What is a good notation for trial-and-error when solving Sudoku on paper?

Question

When solving Sudoku on paper, I sometimes get to the point where I need to resort to guessing or bifurcation. At that point, I might guess one number, and continue solving, changing that guess if I arrive at a contradiction.

I've experimented with a couple of approaches, e.g., circling the guess and writing the consequences more lightly or small in a particular corner of each cell. But none of this works too well, particularly not if I need a second level of guessing.

Is anyone aware of a reliable notation in this situation? Do I need coloured pencils or transparencies?

Answer 1

You could decide to partition the corners and use one for each level, writing even smaller numbers. Or tilting the numbers at different angles. But that sounds boring, why not use Arabic, Roman and Persian/Farsi (oops, there is some digit overlap) numerals at each level?

I consider sudoku puzzles that legitimately require trial and error unpure and stop solving them, but this is a topic for separate questions.

Answer 2

Contrary to @lynxlynxlynx I lost Interest in sudokus, because they were too simple :) I became interested again, when I found sudokus that required guessing,

I developed a simple notation to keep track of hypothetical changes I made on separate lines.

I introduce a guess with a hash mark:

# A2: 1,2

Then I add consequences of the hypothesis with +:

# A2: 1,2 + B2: 5 + C7: 3

When I run into a contradiction, I can easily roll back the last hypothesis:

# A2: 1,2 + B2: 5 + C7: 3 # G9: 1 + H7 3 => CTR => G9: 5
# A2: 1,2 + B2: 5 + C7: 3 + G9: 5

and so on.
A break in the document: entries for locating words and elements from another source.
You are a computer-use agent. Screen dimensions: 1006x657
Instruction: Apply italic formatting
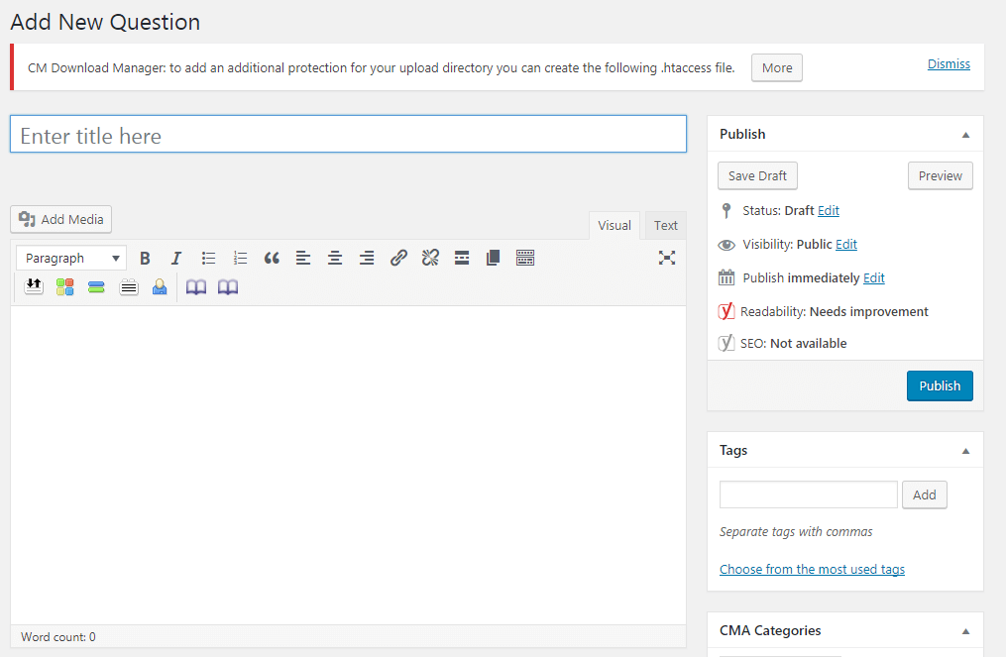coord(176,258)
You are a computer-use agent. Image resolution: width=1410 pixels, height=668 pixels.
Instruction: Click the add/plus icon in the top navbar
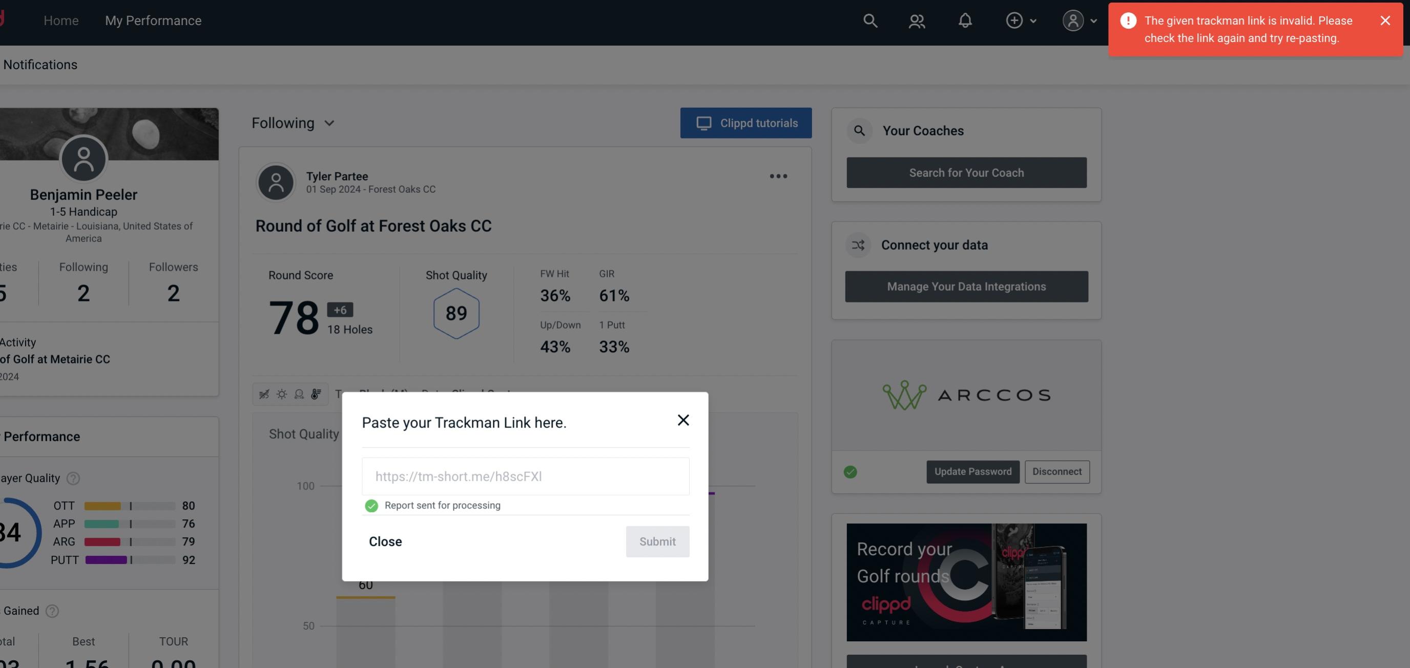click(1014, 20)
Of course, When the paper becomes too cluttered, a refresh on a new sheet becomes necessary.

I kept this notation, when I wrote a program to support limited depth hypothesis/disproof/proof, since the puzzles became too hard to solve with paper, pencil and copy machine. I have explained the method for World's Hardest Sudoku in response to another question, if you're interested.

Answer 3

After filling in all the numbers I can deduce without guessing, I lightly fill in every remaining box with all the possible numbers. Now to make a guess I pick one number and mark it with a light dot above it. Then continue, using standard methods to find other numbers, marking all these new numbers with dots. Hopefully one can continue on to either a solution or a contradiction. If the latter, you then erase all the dots and remove the originally-guessed number that's turned out to be impossible.